Heute stehen wir in einem anderen Feld vor Herausforderungen, die ähnliche Dimensionen aufweisen: Die Rede ist von den finanziellen Hilfen für behinderte Menschen. Alleine die sogenannte Eingliederungshilfe, also Sozialhilfeleistungen für das Wohnen und Arbeiten von Menschen mit wesentlichen Behinderungen, kostet bundesweit derzeit gut 13 Mrd. Euro jährlich. In fast allen Bundesländern tragen die Kommunen diese Kosten ganz oder zumindest anteilig. Neben den Hilfen für Kinder und Jugendliche ist die Eingliederungshilfe damit die kommunale Sozialausgabe mit dem größten Kostenvolumen und mit Steigerungsraten von durchschnittlich über 5 % jährlich.
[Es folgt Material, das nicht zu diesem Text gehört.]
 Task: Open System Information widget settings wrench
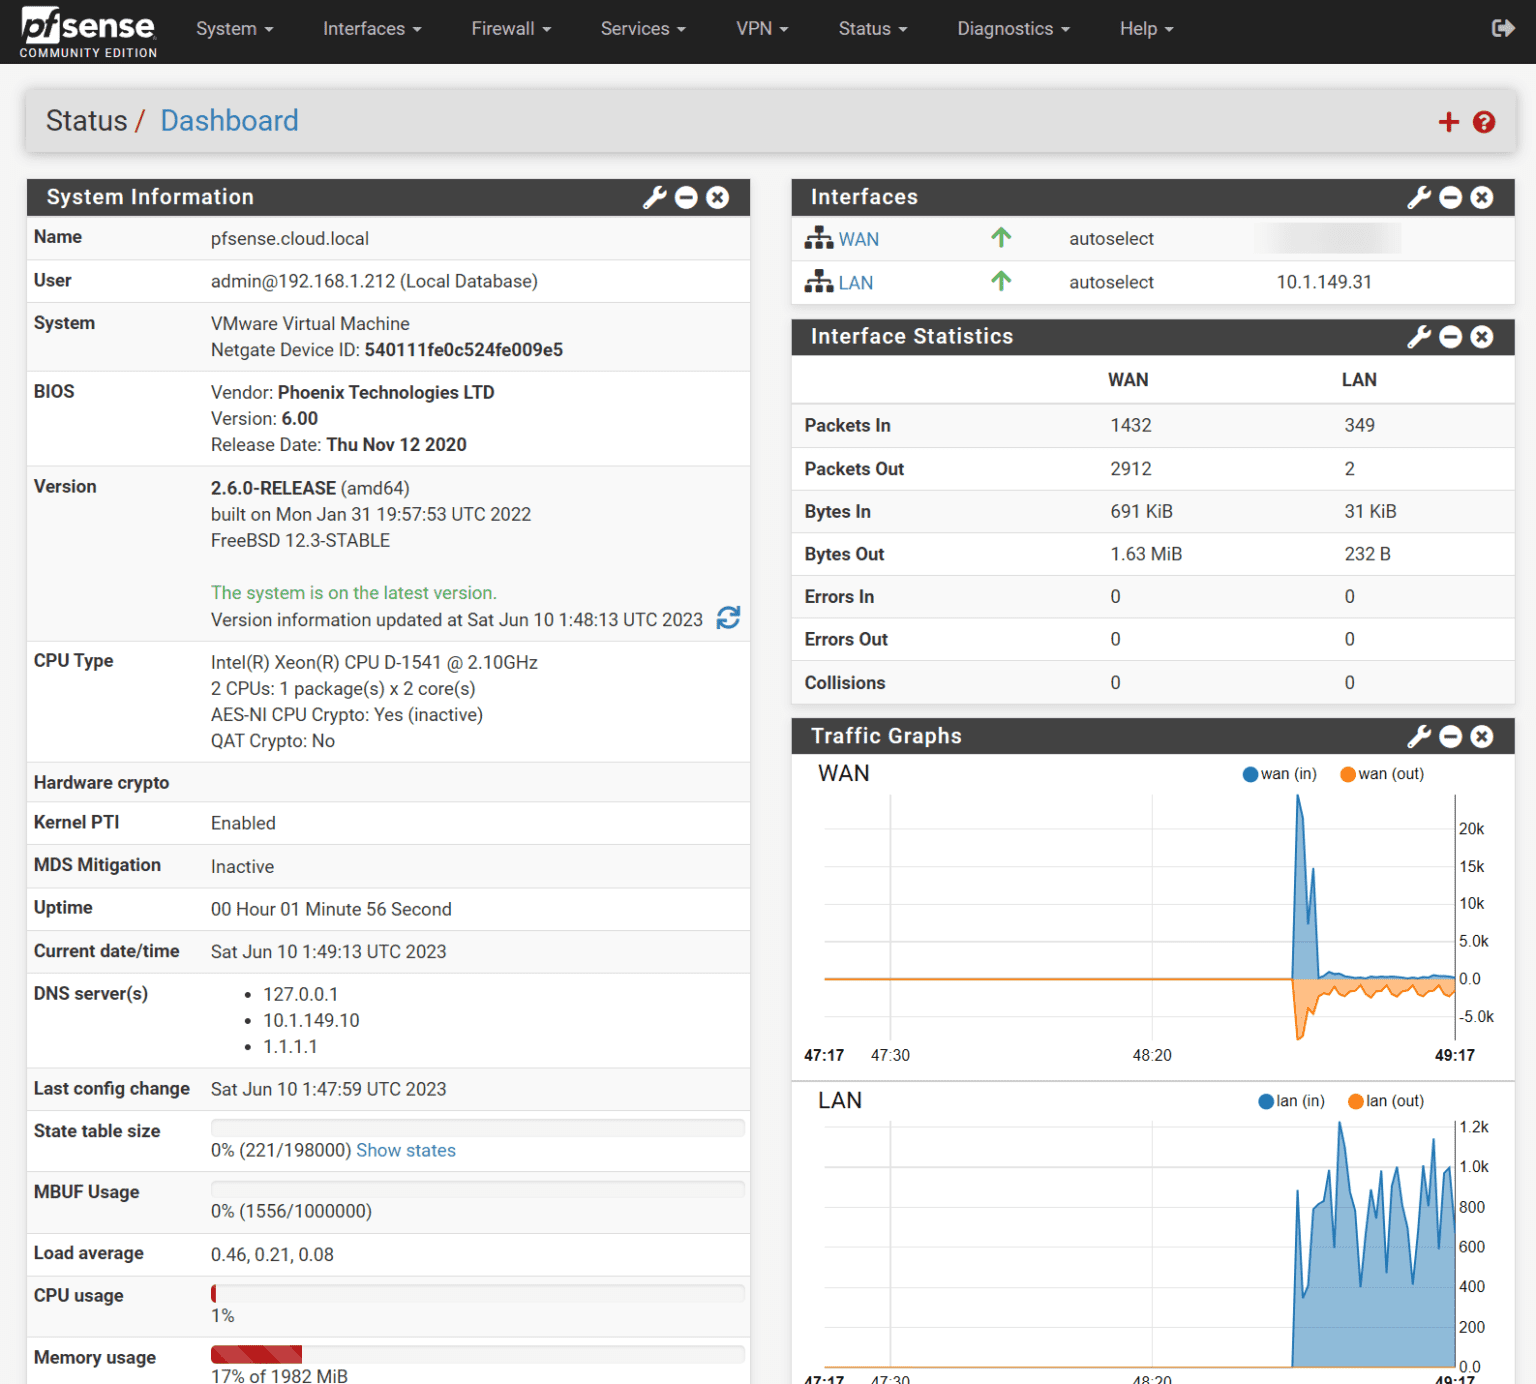pyautogui.click(x=654, y=197)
Durch die Euthanisiepolitik der Nationalsozialisten hat die Gruppe der Menschen mit wesentlichen Behinderungen einen relativ niedrigen Altersdurchschnitt. Zugleich führt der medizinische Fortschritt dazu, dass Frühgeborene oder Unfallopfer mit schwersten Behinderungen überleben können und dass auch Menschen mit wesentlichen Behinderungen mittlerweile eine annähernd normale Lebenserwartung haben. Immer mehr Menschen fallen aufgrund psychischer Behinderungen aus den Systemen der Kranken- und Arbeitslosenversicherung und landen schließlich in der Eingliederungshilfe, zum Beispiel in einer Werkstatt für Behinderte. Diese und weitere Faktoren haben dazu geführt, dass die Zahl der zu betreuenden Menschen zwischen 2000 und 2010 von 525.000 auf 725.000 gestiegen ist. Im gleichen Zeitraum stiegen die - zumeist kommunal finanzierten - Leistungen von 8,3 Mrd. Euro auf 12,5 Mrd. Euro jährlich.
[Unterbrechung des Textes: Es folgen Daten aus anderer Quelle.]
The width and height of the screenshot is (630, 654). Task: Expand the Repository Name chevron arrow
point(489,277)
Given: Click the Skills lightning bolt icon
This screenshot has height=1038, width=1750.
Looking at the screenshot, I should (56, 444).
In NRW zahlen die beiden kommunalen Landschaftsverbände jährlich mehr als 3,5 Mrd. Euro an Eingliederungshilfen für behinderte Menschen, mit jährlichen Kostensteigerungen von etwa 150 - 180 Mio. Euro. Diese nicht vermeidbaren Mehrkosten müssen über Umlagezahlungen von den Kreisen und kreisfreien Städten aufgebracht werden. Die Kreise finanzieren sich ihrerseits über Umlagen, die von den kreisangehörigen Städten und Gemeinden zu zahlen sind.

Diese Entwicklung wird nicht nur für mindestens die nächsten 10 Jahre so weitergehen, sondern der Umbau zu einer inklusiven Gesellschaft wird weitere kostenträchtige Maßnahmen und Strukturen nach sich ziehen. Verwiesen sei insoweit auf den jüngsten Antrag der SPD-Bundestagsfraktion 17/7942 (siehe im Internet unter http://dipbt.bundestag.de/dip21/btd/17/079/1707942.pdf) , der eine Vorstellung davon gibt, welche gewaltigen Schritte noch nötig sind, um behinderten Menschen eine selbstverständliche und breite Teilhabe am gesellschaftlichen Leben zu ermöglichen.
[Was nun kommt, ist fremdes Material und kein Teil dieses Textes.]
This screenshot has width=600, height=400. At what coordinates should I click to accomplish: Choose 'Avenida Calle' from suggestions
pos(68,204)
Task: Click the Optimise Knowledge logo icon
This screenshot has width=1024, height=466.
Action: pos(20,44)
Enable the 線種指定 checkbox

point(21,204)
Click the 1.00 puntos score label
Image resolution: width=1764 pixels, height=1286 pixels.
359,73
Ähnlich wie Mitte der 90er Jahre zur Pflegeversicherung bedarf es angesichts der gewaltigen demografischen, finanziellen und sozialpolitischen Herausforderungen in der Behindertenpolitik eines bundesweiten, breit angelegten gesellschaftlichen Diskurses. In konzeptioneller Hinsicht wäre die Einführung eines vom Bund finanzierten Nachteilsausgleichs für Menschen mit Behinderungen, ein sogenanntes "Bundesteilhabegeld", von besonderer Bedeutung: Es würde behinderte Menschen aus der Sozialhilfe bringen und ihnen ein selbstbestimmtes Leben ermöglichen. Dies wäre ein wichtiger Beitrag zur Förderung der Inklusion. Zugleich wäre ein Anreiz für behinderte Menschen und ihre Familien gegeben, sich kostengünstige Versorgungsstrukturen zu suchen, wie dies bspw. mit dem Pflegegeld auch gelingt. Nicht zuletzt würden auch die in der Regel kommunalen Kostenträger bundesweit entlastet werden. Die Kommunen dürfen mit den wachsenden Kosten der Eingliederungshilfe und dem Umbau zu einer inklusiven Gesellschaft nicht allein gelassen werden.

 

Der vorstehende Artikel wurde von Mathias Löb, Kämmerer des Landschaftsverbandes Westfalen-Lippe, verfasst. Die Kursiv gestellten Textstellen wurden ergänzt.